GIRARDVILLE - The Girardville Area Medical & Professional Center is still in the planning stages, but the project when completed has Geisinger Health System lining up to be its first tenant.
James B. Balk, Broomall, center project coordinator, made the announcement Monday evening at a GAMPC board meeting. The project was first announced last August.
Balk said that meetings have been held with officials from Geisinger, Schuylkill Health, Pottsville, and St.

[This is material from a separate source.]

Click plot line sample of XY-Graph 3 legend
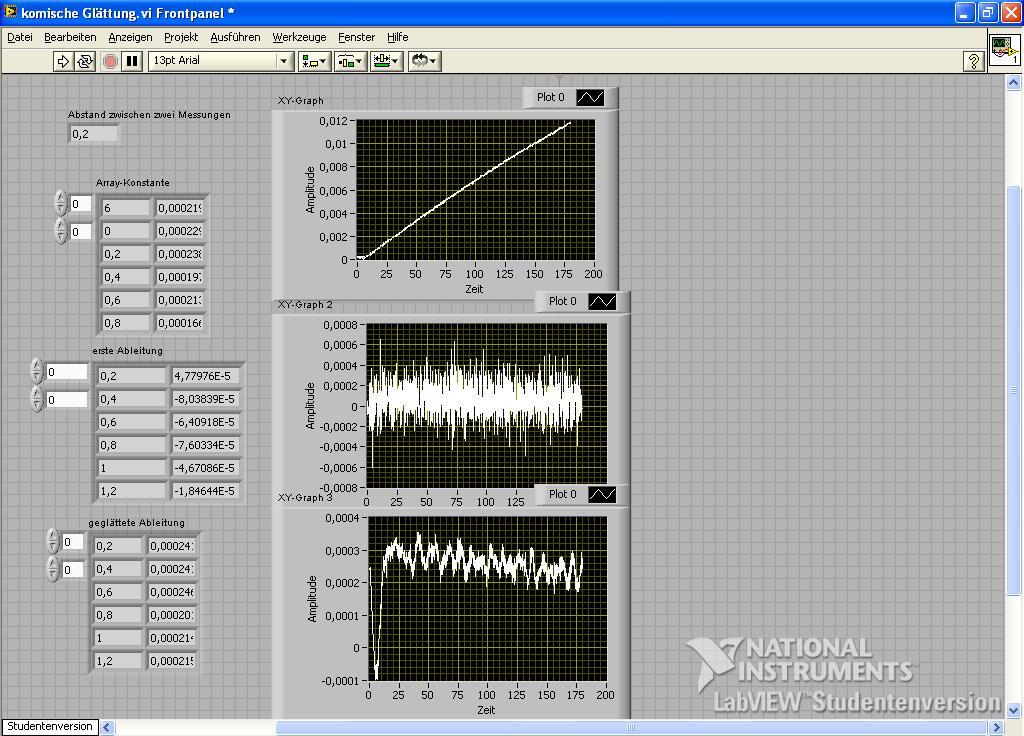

Luke's Hospital-Miners Campus, Coaldale, regarding the project.
"Geisinger became very interested, but they didn't want to infringe on other medical entities in the area, including their own facilities, such as in Frackville," Balk said. "Also, Geisinger is in some kind of agreement with Schuylkill Health, so this is why Schuylkill Health and Geisinger are working together with us."
A joint meeting of officials from both hospital systems was held in Pottsville at Schuylkill Medical Center-South Jackson Street, with Balk receiving good word from Geisinger. He said Geisinger "would like to be here by the end of August, which means have to start building by May."

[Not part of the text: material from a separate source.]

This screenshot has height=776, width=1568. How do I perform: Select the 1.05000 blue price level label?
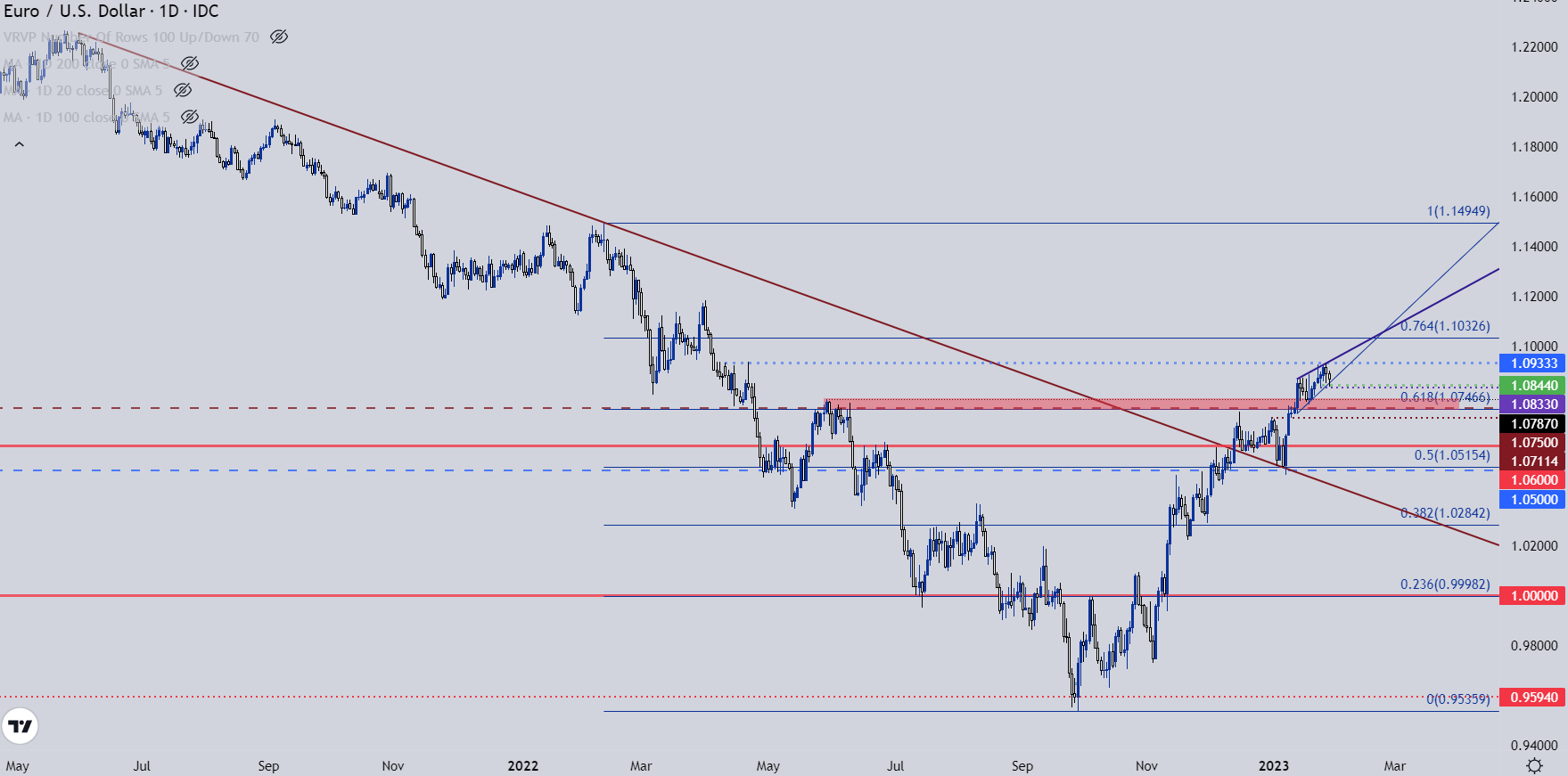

Balk, who is president of the nonprofit's board of directors, is receiving no monetary benefit from the project, which is also the case with the other four board members: Vice President Joseph J. Wayne, Girardville; Administrative Secretary Rose McCarthy, Mahanoy Plane; Financial/Recording Secretary Joseph Chiaretti, Girardville, and Treasurer John Reilly, Butler Township, all of whom attended the meeting.
"The dominos are starting to fall in place, and since they're starting to fall in the right places now, we have to be able to take advantage of the situation that is there now ... The town has nothing to lose in this," Balk said, adding Geisinger requested having the building open five full week days, with shorter hours on Saturday.
"We met with highest level officials at Geisinger here in Girardville. They were impressed ..." with the site, design and cost.
As a not-for-profit, the group's plan is to lease the facility at a cost designed to maintain the building and keep a fund for emergency repairs, maintenance or upgrades.
Balk's ties to Girardville are through his grandmother on his mother's side, who came to the borough with her husband from Russia. He had visited the borough when he was young.
About five years ago, he began to visit the area, stopping at the graves of his relatives in Shenandoah Heights, which is where he met Wayne and became friends. When Balk learned there were no doctors practicing in the borough, he considered ways of remedying the situation with constructing a medical office building, setting up a local board of directors, having a building designed and finding a site.
Since August, the process has moved forward with the selection of a potential site just west of the borough municipal building and owned by the borough.
GAMPC's attorney - John Elliott of Elliott, Greanleaf and Siedzikowski Inc. of Blue Bell and Harrisburg - is working on the legal documents by which the land could be leased or purchased. No agreement has been formalized at this point.
The process of getting 501(c)3 federal nonprofit status is ongoing.
The proposed design of the building, rendered by Entech Engineering Inc., is a for a brick structure measuring 90 by 30 feet. The estimated cost for the entire project is $350,000.
"We have met with the county commissioners, who have been most helpful," said Wayne. "They're looking at ways they can assist us."
Balk said the finding of a tenant for the medical center was expected to be the hardest, but with that hurdle overcome, the next major step is fundraising. The project has a $25,000 anonymous donor for one of the three planned examination rooms, and two checks of $1,000 each were presented at the meeting by the Ancient Order of Hibernians Jack Kehoe Division 4 and the Girardville St. Patrick Day Parade Committee Inc.
Balk has also met with former U.S. Rep. Joseph Sestak, who said he will personally present the Girardville medical center idea to the President William Clinton Foundation. Balk said he has also received word from the office of U.S. Sen. Pat Toomey that the idea would be presented to the U.S. Department of Health and Human Services on behalf of Girardville area residents.
Balk said that with a tenant on board and other plans in place, finding additional financial support will be easier.